18 de septiembre de 2012

Según el Tribunal de Justicia de la Unión Europea, en su sentencia de 5 de septiembre de 2012 [1] dictada en el caso República Federal de Alemania / Y y Z (en los asuntos acumulados C-71/11 y C-99/11), la libertad religiosa tiene dos dimensiones esenciales: la privada y la pública. En este caso, el Tribunal interpreta los motivos que permiten acoger como refugiado a un extranjero (Directiva 2004/83/CE del Consejo, de 29 de abril de 2004) que padece persecución por sus creencias religiosas, sosteniendo que la manifestación pública de la religión, cuando origina una persecución seria en el país de origen, obliga a calificar al perseguido como refugiado, si busca dicha protección internacional en un país miembro de la UE.

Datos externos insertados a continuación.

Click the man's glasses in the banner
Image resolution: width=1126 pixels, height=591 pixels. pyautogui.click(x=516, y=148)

La sentencia, parte de la premisa de que la libertad de religión constituye uno de los pilares de una sociedad democrática y es un derecho humano fundamental (par. 57), reconocido tanto en la Carta Europea de Derechos Fundamentales (Art. 10.1) como en el Convenio Europeo de Derechos Humanos (Art. 9). Ambos textos, la Carta y el Convenio, incluyen dentro de la libertad religiosa y con idéntica dicción, “la libertad de manifestar su religión o sus convicciones individual o colectivamente, en público o en privado (…)”.

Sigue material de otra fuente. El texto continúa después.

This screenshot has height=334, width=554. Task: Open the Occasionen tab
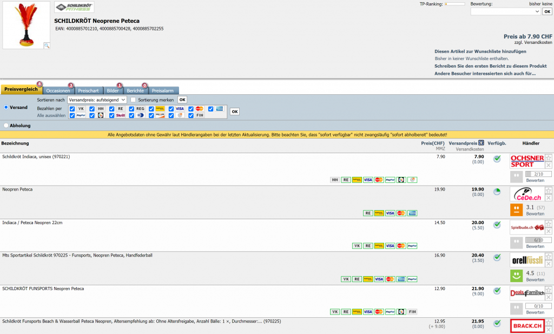58,90
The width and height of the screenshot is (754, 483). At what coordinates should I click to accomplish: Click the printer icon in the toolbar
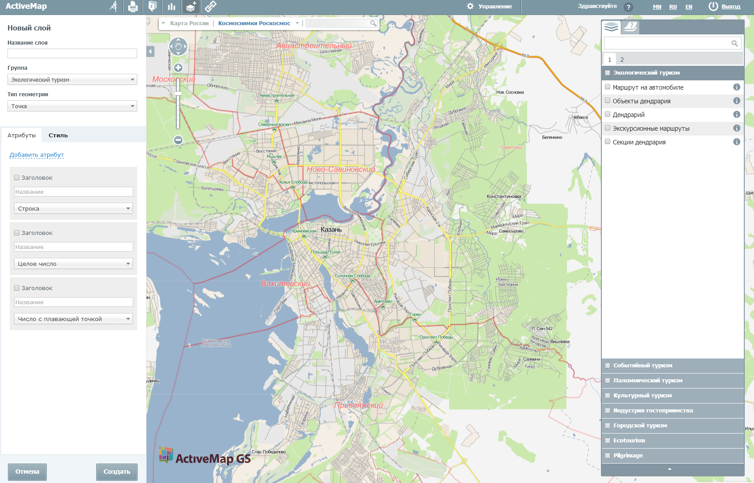(132, 7)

El problema interpretativo proviene de que en algunos círculos políticos y académicos, se pretende reducir la religión a la esfera privada (casa y templo), de modo que dada la claridad de los textos jurídicos mencionados sobre la dimensión pública del derecho a la libertad religiosa, se busca una –artificial- distinción entre el estatuto jurídico y nivel de protección de la dimensión privada y pública de la religión, afirmando que esta última no es esencial. Sin embargo, ante tal pretensión,  la respuesta del Tribunal de Luxemburgo es rotunda: ambas son consustanciales a lal libertad religiosa: “No es pertinente”, afirma el órgano judicial, “distinguir entre los actos que pudieran afectar al contenido esencial («forum internum») del derecho fundamental a la libertad de religión, que no comprendería las actividades religiosas en público («forum externum»), y aquellos que no podrían afectar al supuesto contenido esencial” (par. 62). Las autoridades nacionales no pueden esperar razonablemente que una persona, para evitar un riesgo de persecución, renuncie a la manifestación o a la práctica de determinados actos religiosos. Ambas esferas son dimensiones constitutivas de una única libertad religiosa, de modo que, indistintamente, vulneran los tratados internacionales de derechos humanos los actos y políticas que cercenan una u otra esfera. Es más, el fuero externo de la religión no puede reducirse al culto y los ritos, sino que como afirman la Carta y el Convenio (y otros tantos tratados internacionales), puede legítimamente desplegarse en otros ámbitos como por ejemplo, la enseñanza.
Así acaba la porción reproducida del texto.